La Procura di Milano ha sequestrato con un decreto eseguito dalla Squadra mobile il cellulare di Leonardo Apache La Russa. La notizia, anticipata dal Fatto Quotidiano, viene confermata e sarebbe stato lo stesso avvocato di La Russa, Adriano Bazzoni, a consegnare il telefonino con le relative password. E questo nonostante la sua sim sia intestata a una società dello studio legale La Russa. Inizialmente si era detto che, essendo una pertinenza del senatore, per il sequestro sarebbe stato necessario chiedere l'autorizzazione alla giunta della Camera d'appartenenza del parlamentare. Dal cellulare non saranno copiate e acquisite le chat con soggetti tutelati dalle garanzie costituzionali, comprese quelle col padre o con altri parlamentari. A tarda sera la copia forense non è stata ancora effettuata.

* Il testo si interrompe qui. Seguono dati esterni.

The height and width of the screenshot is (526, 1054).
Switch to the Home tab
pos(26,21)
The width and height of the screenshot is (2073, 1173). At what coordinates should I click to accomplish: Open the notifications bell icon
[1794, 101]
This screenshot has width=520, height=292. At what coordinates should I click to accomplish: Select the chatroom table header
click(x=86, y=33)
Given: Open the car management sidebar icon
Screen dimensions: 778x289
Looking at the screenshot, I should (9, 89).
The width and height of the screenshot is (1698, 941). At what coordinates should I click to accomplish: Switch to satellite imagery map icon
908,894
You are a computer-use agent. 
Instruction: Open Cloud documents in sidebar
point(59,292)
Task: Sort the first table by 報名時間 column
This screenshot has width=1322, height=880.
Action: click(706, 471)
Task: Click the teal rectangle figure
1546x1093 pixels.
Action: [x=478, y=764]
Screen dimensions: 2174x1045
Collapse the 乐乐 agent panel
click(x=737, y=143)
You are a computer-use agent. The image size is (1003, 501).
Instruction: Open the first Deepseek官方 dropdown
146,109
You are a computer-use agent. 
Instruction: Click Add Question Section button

Intanto contro la famiglia La Russa c'è stata una vera e propria caccia all'uomo. Manifestazioni, volantini attaccati in città, indignazione a piene mani e richieste di dimissioni. Tutto è cominciato nella notte tra giovedì e venerdì, quando le attiviste di «Non una di meno» hanno affisso a Milano dei volantini vicino ai locali notturni di corso Como e anche allo studio legale di Porta Vittoria della famiglia del presidente del Senato.
Identici manifesti sono stati incollati anche nei pressi dell'Apophis club, la discoteca nella quale la ragazza incontrò Leonardo Apache. Il messaggio del movimento femminista è eloquente: «El violador eres tu». Tradotto: «Gli stupratori siete voi». L'obiettivo è surreale: «Vogliamo cacciare La Russa da ogni incarico pubblico, vogliamo chiusi i locali della famiglia e lo studio legale su cui si fonda il loro potere economico e politico, vogliamo requisiti i loro soldi». Una vera e propria caccia all'uomo, che è poi ulteriormente proseguita nel tardo pomeriggio con un flash mob in piazza XXV Aprile. Lo staff del senatore e avvocato Ignazio La Russa ha replicato a questi ripetuti attacchi. «Non risulta più tollerabile la condotta di chi si sostituisce ai pm con pretese di indagine e richieste istruttorie. Travalica ogni rispetto l'operato di associazioni di sinistra che affiggono manifesti e preannunciano flash mob politici e diffamatori». Si fa notare come più volte siano state pubblicate «le foto di un altro figlio del Presidente, col nome del fratello, nonché ricostruzioni artefatte a fini suggestivi della vita giovanile dei fratelli La Russa e dello stesso Leonardo». Insomma: da un punto di vista mediatico, risulta «ormai passato il segno». Con la nomina dell'avvocato Adriano Bazzoni da parte del figlio Leonardo, La Russa «si è astenuto e si asterrà da qualsiasi commento diretto o indiretto sulla vicenda». In ogni caso, a causa di quanto è avvenuto fino ad adesso, la famiglia «si è vista costretta ad incaricare l'avvocato Vinicio Nardo del Foro di Milano per tutelare, nelle competenti sedi giudiziarie, l'onorabilità del presidente e degli altri componenti della famiglia».
Nel frattempo proseguono le audizioni. Secondo quanto è trapelato, la conoscente della presunta vittima che ha denunciato Leonardo La Russa non avrebbe visto la donna in condizioni di particolare alterazione. Non avrebbe notato nulla che facesse pensare che la ragazza fosse stata drogata la sera dello scorso 18 maggio all'Apophis.
Tra le persone che hanno riferito agli inquirenti particolari su quella serata c'è anche la madre della presunta vittima: fu proprio lei - una volta sentito il racconto della figlia - ad accompagnarla alla clinica Mangiagalli dove venne visitata il pomeriggio successivo. Il referto parlava di un'ecchimosi al collo e un graffio sulla coscia sinistra.